Police re-open inquiry into anti-Israel posters on the tube



British Transport Police have re-opened an investigation into anti-Israel posters which were put up across the London underground.

The inquiry into more than 200 posters, which were placed on tube trains during Israel Apartheid Week in February, was closed last Thursday after police said they had pursued all lines of inquiry.

But Detective Inspector Gabriel Oresajo, who is heading the probe, told the JC that it had been re-opened on Friday morning.

He confirmed that officers were pursuing a line of inquiry relating to the alleged involvement of activists with ties to two institutions in the capital.
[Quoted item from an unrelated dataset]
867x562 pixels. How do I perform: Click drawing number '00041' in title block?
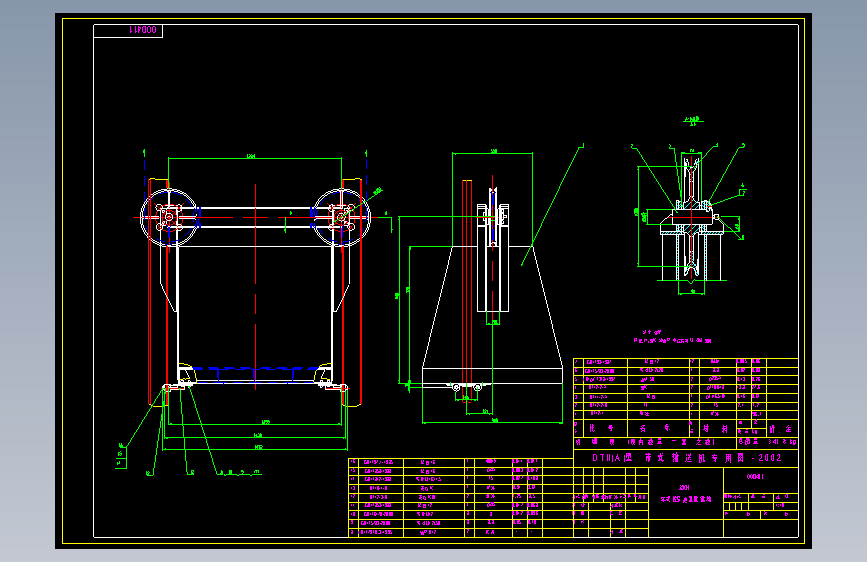(x=755, y=476)

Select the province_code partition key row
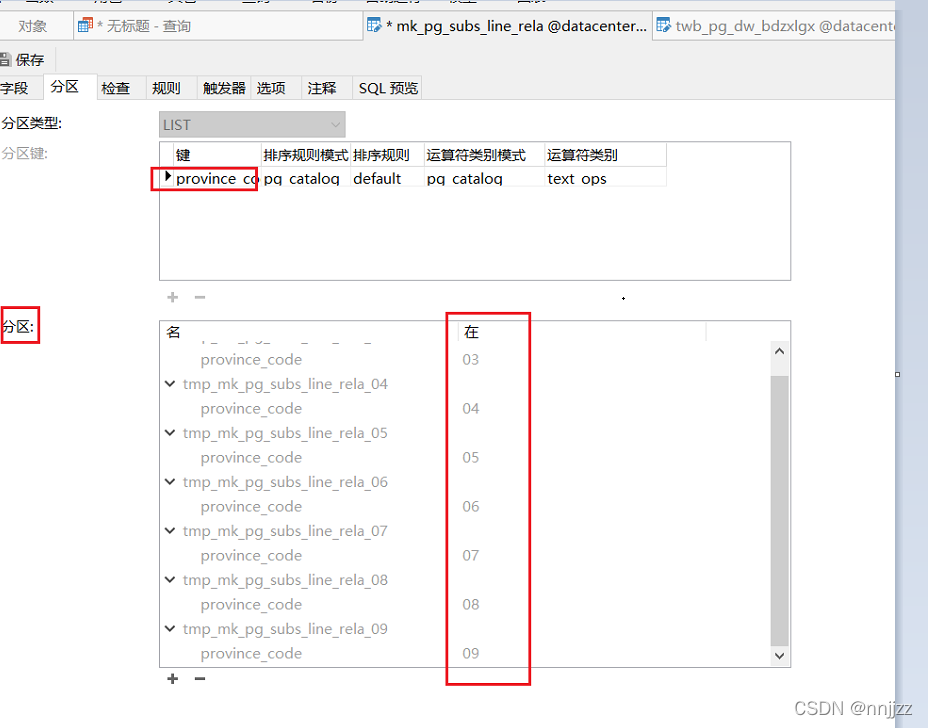215,178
DI Oresajo said: “If we get anything from that it may open up a new avenue. It’s our last line of inquiry.”

The decision came after the UK Lawyers for Israel group contacted DI Oresajo and London Mayor Boris Johnson, who is chairman of Transport for London, last month.

UKLFI chair Jonathan Turner called on police to take action against the activists who had put up the posters.

In response, Mr Johnson wrote: “I recognise the considerable concerns regarding the advertisements denigrating Israel that were illegally posted in tube trains on 21 February.

“Placing posters on trains is a criminal act and this material has no place whatsoever on the Transport for London network.”

He added: “TfL takes acts of vandalism extremely seriously.”

The posters showed mocked-up versions of BBC reports and claimed that the corporation's coverage of the Middle East conflict was biased in favour of Israel.

Mr Turner said he hoped action would be taken against offenders, adding: “We are also grateful to Mayor Boris Johnson for taking a personal concern in the matter. We hope this example will be followed by the next mayor.”